> **Source records**
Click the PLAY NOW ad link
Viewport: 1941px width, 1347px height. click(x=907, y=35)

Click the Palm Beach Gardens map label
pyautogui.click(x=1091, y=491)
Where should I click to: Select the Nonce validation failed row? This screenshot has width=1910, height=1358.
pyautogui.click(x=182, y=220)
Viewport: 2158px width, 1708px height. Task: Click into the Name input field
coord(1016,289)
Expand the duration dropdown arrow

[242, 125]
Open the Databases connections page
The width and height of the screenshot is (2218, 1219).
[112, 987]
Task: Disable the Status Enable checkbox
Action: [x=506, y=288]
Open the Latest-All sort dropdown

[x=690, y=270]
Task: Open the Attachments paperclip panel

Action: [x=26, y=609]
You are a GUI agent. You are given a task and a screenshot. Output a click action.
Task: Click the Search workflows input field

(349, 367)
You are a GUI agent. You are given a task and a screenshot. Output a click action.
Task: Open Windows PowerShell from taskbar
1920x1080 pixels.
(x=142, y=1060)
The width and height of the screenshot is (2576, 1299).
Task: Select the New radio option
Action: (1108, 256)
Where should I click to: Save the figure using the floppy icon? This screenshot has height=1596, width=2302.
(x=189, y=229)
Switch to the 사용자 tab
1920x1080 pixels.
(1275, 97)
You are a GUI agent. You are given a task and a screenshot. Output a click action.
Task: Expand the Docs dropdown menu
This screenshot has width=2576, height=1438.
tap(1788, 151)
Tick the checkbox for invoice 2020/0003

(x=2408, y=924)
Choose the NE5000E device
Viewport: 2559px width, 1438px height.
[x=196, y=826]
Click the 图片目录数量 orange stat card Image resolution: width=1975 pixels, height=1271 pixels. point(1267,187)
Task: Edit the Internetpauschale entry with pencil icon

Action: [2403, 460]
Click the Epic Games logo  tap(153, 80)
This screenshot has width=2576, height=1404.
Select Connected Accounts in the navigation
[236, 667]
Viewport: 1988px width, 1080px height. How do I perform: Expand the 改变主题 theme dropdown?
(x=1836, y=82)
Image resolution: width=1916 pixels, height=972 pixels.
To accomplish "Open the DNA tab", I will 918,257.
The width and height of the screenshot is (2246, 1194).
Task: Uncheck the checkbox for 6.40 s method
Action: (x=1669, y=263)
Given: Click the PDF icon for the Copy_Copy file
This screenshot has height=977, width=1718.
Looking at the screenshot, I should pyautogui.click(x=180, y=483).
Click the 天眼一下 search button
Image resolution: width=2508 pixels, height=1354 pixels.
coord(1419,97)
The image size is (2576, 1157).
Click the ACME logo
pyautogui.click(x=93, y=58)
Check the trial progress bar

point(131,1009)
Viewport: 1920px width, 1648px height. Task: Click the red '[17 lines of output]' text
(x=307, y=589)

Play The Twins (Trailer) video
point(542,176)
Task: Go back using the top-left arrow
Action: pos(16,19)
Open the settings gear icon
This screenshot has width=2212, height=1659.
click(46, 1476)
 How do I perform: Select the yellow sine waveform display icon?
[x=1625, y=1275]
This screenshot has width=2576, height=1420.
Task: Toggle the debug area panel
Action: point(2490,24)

> **Task instructions**
Take the records above and return, word for word, only the lines that fall from the line with "Click the 图片目录数量" to the line with "This screenshot has width=2576, height=1404.", both of them included.

> **Solution to this problem**
Click the 图片目录数量 orange stat card Image resolution: width=1975 pixels, height=1271 pixels. point(1267,187)
Task: Edit the Internetpauschale entry with pencil icon

Action: [2403, 460]
Click the Epic Games logo  tap(153, 80)
This screenshot has width=2576, height=1404.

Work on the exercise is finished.